EXERCISE PROMPT: Check each line of the records below and collect those that include the word "will".

Records from a collection:
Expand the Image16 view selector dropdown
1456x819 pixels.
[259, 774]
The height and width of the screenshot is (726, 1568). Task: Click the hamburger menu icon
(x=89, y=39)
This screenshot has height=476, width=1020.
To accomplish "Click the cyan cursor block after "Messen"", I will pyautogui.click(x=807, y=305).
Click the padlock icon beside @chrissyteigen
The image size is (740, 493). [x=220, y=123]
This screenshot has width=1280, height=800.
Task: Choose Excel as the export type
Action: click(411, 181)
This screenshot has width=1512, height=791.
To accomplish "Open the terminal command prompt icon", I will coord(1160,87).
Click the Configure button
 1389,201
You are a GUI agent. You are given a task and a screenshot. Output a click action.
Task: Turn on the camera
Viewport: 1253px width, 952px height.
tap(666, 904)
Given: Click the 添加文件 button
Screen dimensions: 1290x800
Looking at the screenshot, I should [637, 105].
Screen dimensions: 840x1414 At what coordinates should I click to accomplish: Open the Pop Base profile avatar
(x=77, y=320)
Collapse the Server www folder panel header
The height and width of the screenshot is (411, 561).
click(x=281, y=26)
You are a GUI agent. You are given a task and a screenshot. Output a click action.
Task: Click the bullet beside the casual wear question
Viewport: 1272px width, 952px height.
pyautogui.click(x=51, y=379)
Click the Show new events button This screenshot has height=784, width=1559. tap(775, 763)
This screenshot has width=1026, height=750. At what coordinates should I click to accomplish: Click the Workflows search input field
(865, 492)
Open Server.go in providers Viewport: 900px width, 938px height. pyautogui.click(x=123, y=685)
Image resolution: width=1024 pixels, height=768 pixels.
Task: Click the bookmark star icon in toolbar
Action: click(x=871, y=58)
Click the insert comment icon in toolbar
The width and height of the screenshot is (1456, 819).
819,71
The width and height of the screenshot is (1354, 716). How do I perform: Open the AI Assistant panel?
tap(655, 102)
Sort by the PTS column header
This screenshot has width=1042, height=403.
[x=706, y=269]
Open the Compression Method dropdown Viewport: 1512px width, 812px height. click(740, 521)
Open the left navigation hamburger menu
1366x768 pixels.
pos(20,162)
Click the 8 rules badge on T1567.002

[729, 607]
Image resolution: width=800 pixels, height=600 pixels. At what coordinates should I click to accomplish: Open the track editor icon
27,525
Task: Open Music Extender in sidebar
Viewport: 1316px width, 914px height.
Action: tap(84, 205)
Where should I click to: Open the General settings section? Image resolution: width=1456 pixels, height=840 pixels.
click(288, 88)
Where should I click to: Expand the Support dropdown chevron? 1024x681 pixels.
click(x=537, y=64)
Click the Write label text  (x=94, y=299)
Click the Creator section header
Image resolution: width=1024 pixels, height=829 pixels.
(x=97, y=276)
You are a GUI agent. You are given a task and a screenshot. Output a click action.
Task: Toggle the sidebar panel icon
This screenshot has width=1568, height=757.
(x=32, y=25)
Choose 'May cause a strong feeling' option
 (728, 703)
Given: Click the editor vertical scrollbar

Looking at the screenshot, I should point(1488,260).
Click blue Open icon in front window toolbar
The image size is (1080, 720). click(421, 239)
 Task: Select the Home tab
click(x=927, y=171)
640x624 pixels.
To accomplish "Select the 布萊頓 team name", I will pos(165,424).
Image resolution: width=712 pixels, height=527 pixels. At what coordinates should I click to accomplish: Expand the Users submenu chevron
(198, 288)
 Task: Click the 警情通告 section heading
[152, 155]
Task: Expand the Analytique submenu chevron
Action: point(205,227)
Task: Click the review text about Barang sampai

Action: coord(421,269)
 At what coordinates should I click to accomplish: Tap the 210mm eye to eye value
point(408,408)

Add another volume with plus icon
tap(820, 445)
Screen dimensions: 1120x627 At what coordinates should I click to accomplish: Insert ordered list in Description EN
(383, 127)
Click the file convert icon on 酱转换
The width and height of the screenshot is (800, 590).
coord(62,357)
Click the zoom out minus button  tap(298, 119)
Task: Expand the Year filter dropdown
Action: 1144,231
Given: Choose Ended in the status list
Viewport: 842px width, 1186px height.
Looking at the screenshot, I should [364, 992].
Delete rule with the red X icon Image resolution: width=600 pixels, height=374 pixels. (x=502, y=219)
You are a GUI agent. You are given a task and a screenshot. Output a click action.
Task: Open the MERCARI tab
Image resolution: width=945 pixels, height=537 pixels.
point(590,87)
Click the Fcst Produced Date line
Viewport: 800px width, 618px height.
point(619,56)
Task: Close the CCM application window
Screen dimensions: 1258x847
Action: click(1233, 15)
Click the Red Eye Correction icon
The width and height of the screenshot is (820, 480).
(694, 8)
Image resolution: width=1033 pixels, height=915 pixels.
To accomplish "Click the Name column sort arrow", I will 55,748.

ANSWER BOX:
To accomplish "Click the cyan cursor block after "Messen"", I will pyautogui.click(x=807, y=305).
To accomplish "Open the terminal command prompt icon", I will coord(1160,87).
To accomplish "Select the 布萊頓 team name", I will pos(165,424).
To accomplish "Click the Name column sort arrow", I will 55,748.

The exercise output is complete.